We laid down some good ground rules I think, she has her own bed in the kitchen, she comes into the lounge with us and has another bed in there when we settle down on an evening but she is not allowed on the couch and is never allowed upstairs so our beds are out of the question.  She gets plenty of exercise with a morning 20 min walk and 1 hour plus in the evening which she loves.
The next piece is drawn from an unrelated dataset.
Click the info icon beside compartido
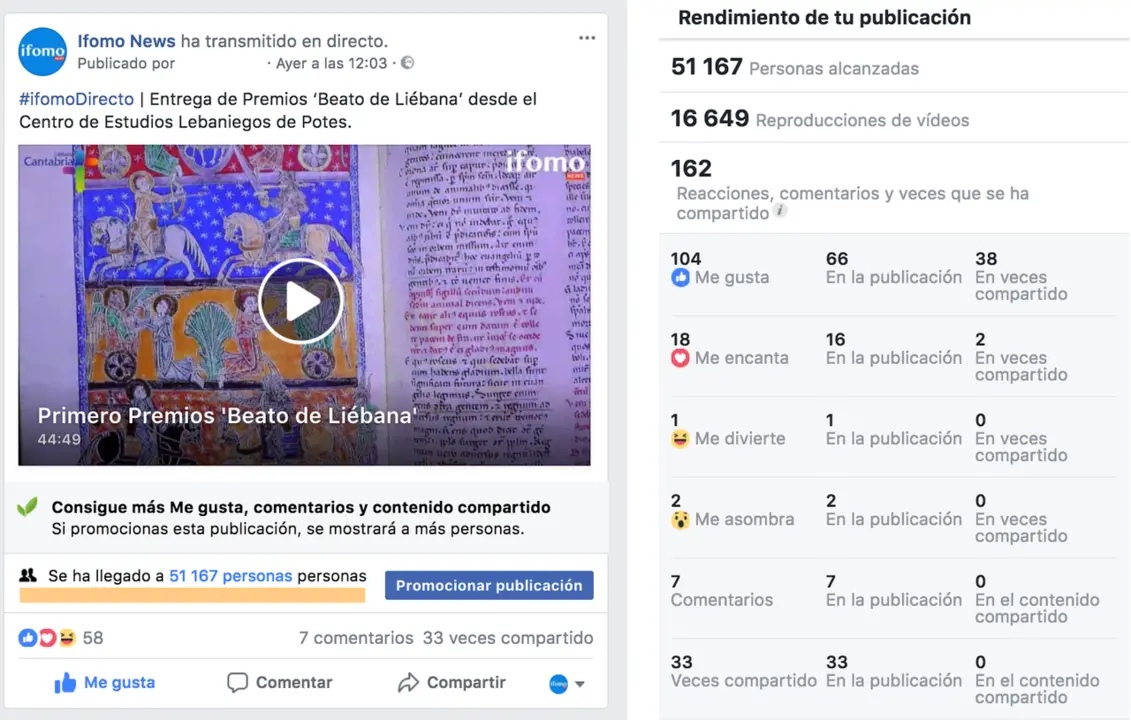 pyautogui.click(x=780, y=211)
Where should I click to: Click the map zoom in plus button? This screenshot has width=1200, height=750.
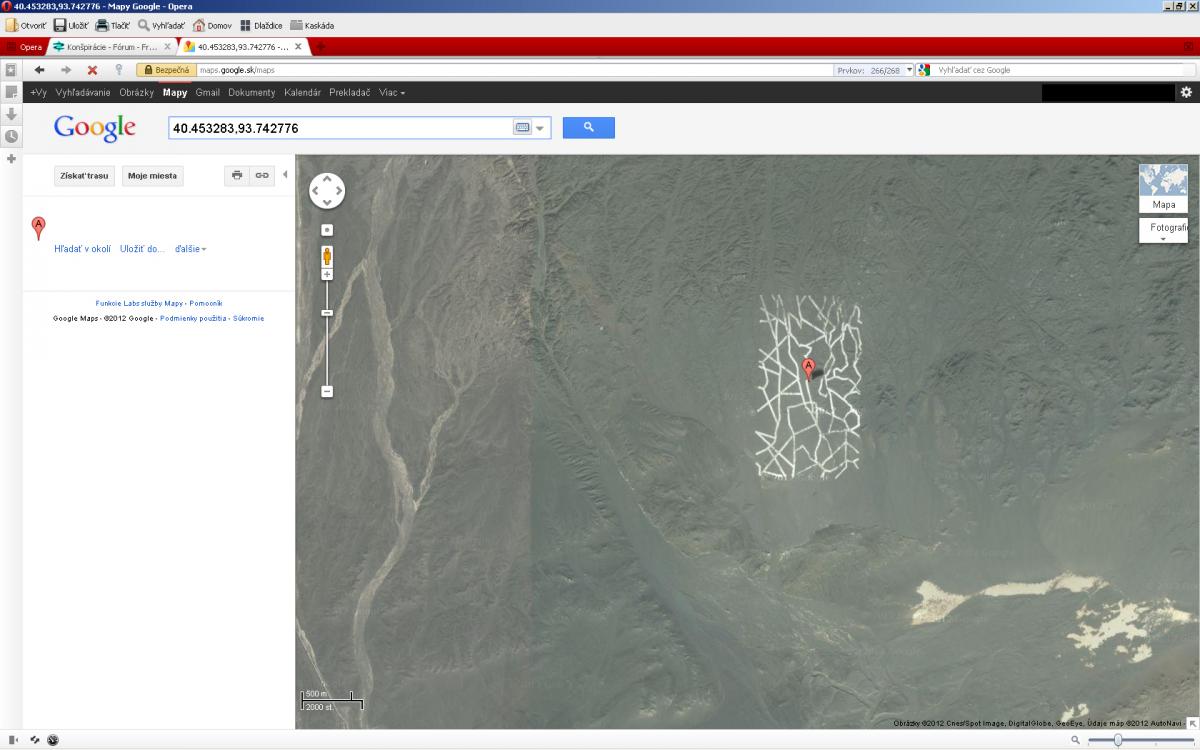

so the problem... and this has only recently started in the last month or so.  She has access to the hallway and the kitchen on an evening and during the day when we’re out at work and often will choose to sleep on a blanket in the hallway, she has started resource guarding this space but never with us, this problem really only occurs with visitors to the house.  From what I have read it's typical resource guarding behaviour of growling and then snapping at anyone who doesn’t back off!  It’s also a bit hit and miss, 3 days a week we have a dog walker who comes in at midday and has done since the first week we adopted, this lady is lovely and gets on really well with our dog but now some days she is fine and others she will retreat into the hallway and growl if approached.  Any visitors to the house such as family or friends or even workmen are becoming a real issue.  We really don’t want to be trapped into not ever being able to go away for any period of time because our dog won’t allow others to look after her.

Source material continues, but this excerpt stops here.